Research Interests

My principal research interest is in large-scale multi-modal (typed/heterogeneous) information networks, and more generally in data mining, databases, machine learning, statistics and network science. Due to the size of certain information networks and their corresponding databases, most of my work falls within big data paradigm, which requires an expanded use of new technology.

Vaguely, some of the goals include: (1) understanding the underlying mechanism of information network formation; (2) mining interesting and useful patterns in such networks; (3) predicting the evolution patterns for dynamic information networks; and (4) studying real-world applications and helping decision-makers design better information networks to enhance their usability.

Current Projects

The Notre Dame Information Network Analysis (NINA) Toolkit is an open source network analysis framework that combines the best, cutting edge resources from text analysis, machine learning, and network science fields into a single toolkit.
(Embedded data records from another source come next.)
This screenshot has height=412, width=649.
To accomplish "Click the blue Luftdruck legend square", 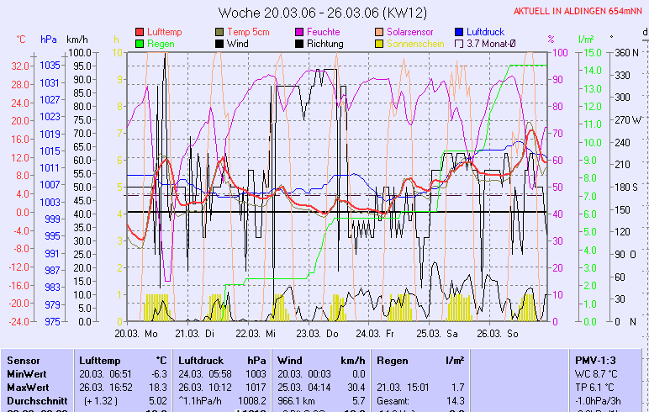I will 459,32.
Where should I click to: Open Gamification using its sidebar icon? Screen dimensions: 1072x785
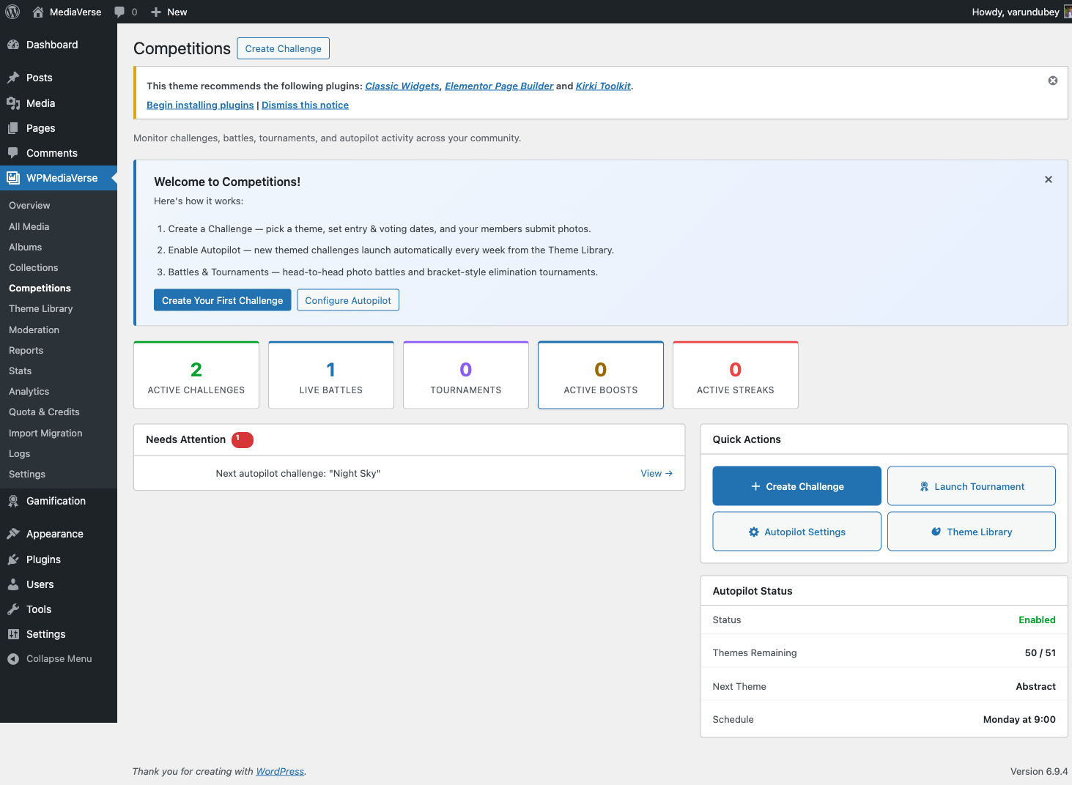tap(13, 501)
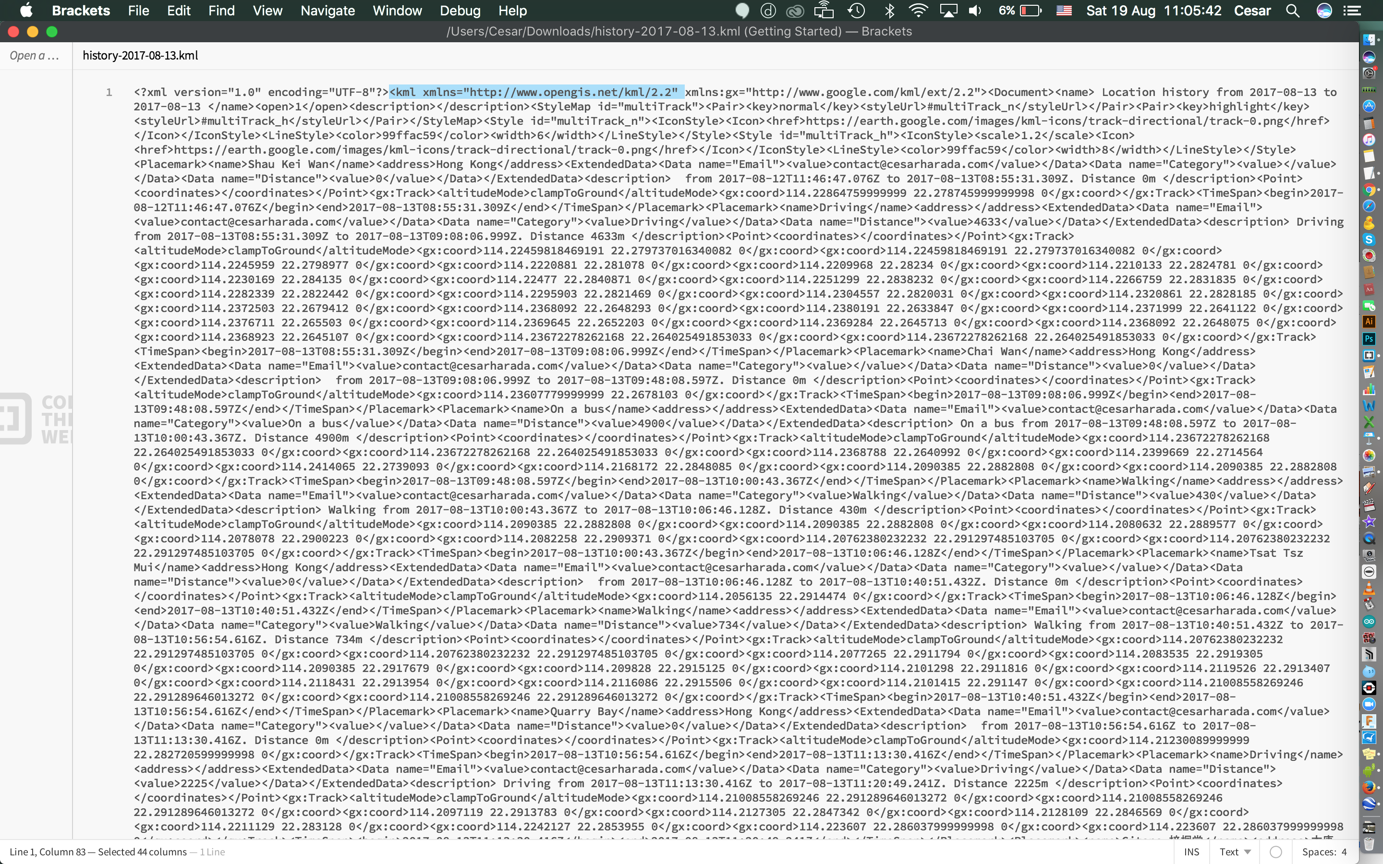
Task: Open the Text language mode dropdown
Action: coord(1234,852)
This toolkit is under active development and is currently released without any warranty whatsoever.
By viewing certain networks as hierarchies we've been successful at identifying types and roles of actors within the network. This is part of an ongoing task to explore the formation and dynamics of multi-model networks.
Social news Web sites like Slashdot, Reddit, Fark, etc. are a new type of Web democracy movement that is changing the way people organize and consume information. We are actively investigating the methods and implications for this new type of media platform.
We have been investigating how the network representation of the World Wide Web can be used to create a to improve information processing technologies to aid in better access, organization and retrieval.

Past Projects

Timelapse/Evolution of a research paper - I submitted a paper to a conference in 2013. While writing this paper I took a snapshot every time I compiled the latex file. This resulted in 463 individual snapshots. I wrote some scripts to glue all the pages together and then snipped the frames together. This is the result.
The problem of extracting structured data from the Web has been traditionally approached by taking into account either the underlying markup structure of a Web page or the visual structure of the Web page. We propose a new hybrid method that uses both visual and HTML cues to extract general lists and tables from the Web.
Typical Web pages contain lots of information. We argue that a lot of the space on a Web page is filled with advertisements, navigational menus, copyright information, and other items, which should not generally be considered content. For many reasons we ought to find ways to extract only the content of a Web page, and throw out all of the non-content junk.
I was fortunate to win a few PhD fellowships. I remember struggling to find examples of winning essays when I formulating my proposal, so I've decided to publish my essays, as well as my theses in order to help folks like me.